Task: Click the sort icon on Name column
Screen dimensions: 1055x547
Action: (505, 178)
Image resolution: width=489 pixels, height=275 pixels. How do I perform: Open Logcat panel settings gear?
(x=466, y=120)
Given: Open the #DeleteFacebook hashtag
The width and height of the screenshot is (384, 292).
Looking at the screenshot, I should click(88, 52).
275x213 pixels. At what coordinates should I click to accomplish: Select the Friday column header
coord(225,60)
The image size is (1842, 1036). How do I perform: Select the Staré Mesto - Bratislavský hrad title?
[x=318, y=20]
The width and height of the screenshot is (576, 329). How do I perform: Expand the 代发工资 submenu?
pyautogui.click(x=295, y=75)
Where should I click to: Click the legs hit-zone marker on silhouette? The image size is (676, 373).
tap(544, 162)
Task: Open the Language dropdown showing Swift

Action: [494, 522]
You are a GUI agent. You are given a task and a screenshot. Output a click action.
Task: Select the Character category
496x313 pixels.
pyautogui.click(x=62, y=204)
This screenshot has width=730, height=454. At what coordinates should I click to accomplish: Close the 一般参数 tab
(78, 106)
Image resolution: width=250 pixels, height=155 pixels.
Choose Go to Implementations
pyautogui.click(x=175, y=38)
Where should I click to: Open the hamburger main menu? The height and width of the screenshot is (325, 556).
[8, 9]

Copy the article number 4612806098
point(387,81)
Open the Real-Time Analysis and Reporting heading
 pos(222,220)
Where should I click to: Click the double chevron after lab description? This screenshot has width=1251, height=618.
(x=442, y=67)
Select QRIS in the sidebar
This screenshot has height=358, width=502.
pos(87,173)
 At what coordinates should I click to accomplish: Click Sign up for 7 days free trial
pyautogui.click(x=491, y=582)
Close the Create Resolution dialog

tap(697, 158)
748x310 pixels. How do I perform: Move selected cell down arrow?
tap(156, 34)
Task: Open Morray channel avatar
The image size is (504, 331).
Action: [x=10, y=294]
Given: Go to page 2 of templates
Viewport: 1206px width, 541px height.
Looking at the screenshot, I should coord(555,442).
========
> [ASSIGNMENT]
Repeat the entries above exactly, leaving nothing out.

> [RESPONSE TO THIS TASK]
Task: Click the sort icon on Name column
Screen dimensions: 1055x547
Action: (505, 178)
Image resolution: width=489 pixels, height=275 pixels. How do I perform: Open Logcat panel settings gear?
(x=466, y=120)
Given: Open the #DeleteFacebook hashtag
The width and height of the screenshot is (384, 292).
Looking at the screenshot, I should click(88, 52).
275x213 pixels. At what coordinates should I click to accomplish: Select the Friday column header
coord(225,60)
The image size is (1842, 1036). How do I perform: Select the Staré Mesto - Bratislavský hrad title?
[x=318, y=20]
The width and height of the screenshot is (576, 329). How do I perform: Expand the 代发工资 submenu?
pyautogui.click(x=295, y=75)
Where should I click to: Click the legs hit-zone marker on silhouette? The image size is (676, 373).
tap(544, 162)
Task: Open the Language dropdown showing Swift

Action: [494, 522]
You are a GUI agent. You are given a task and a screenshot. Output a click action.
Task: Select the Character category
496x313 pixels.
pyautogui.click(x=62, y=204)
This screenshot has width=730, height=454. At what coordinates should I click to accomplish: Close the 一般参数 tab
(78, 106)
Image resolution: width=250 pixels, height=155 pixels.
Choose Go to Implementations
pyautogui.click(x=175, y=38)
Where should I click to: Open the hamburger main menu? The height and width of the screenshot is (325, 556).
[8, 9]

Copy the article number 4612806098
point(387,81)
Open the Real-Time Analysis and Reporting heading
 pos(222,220)
Where should I click to: Click the double chevron after lab description? This screenshot has width=1251, height=618.
(x=442, y=67)
Select QRIS in the sidebar
This screenshot has height=358, width=502.
pos(87,173)
 At what coordinates should I click to accomplish: Click Sign up for 7 days free trial
pyautogui.click(x=491, y=582)
Close the Create Resolution dialog

tap(697, 158)
748x310 pixels. How do I perform: Move selected cell down arrow?
tap(156, 34)
Task: Open Morray channel avatar
The image size is (504, 331).
Action: [x=10, y=294]
Given: Go to page 2 of templates
Viewport: 1206px width, 541px height.
Looking at the screenshot, I should coord(555,442).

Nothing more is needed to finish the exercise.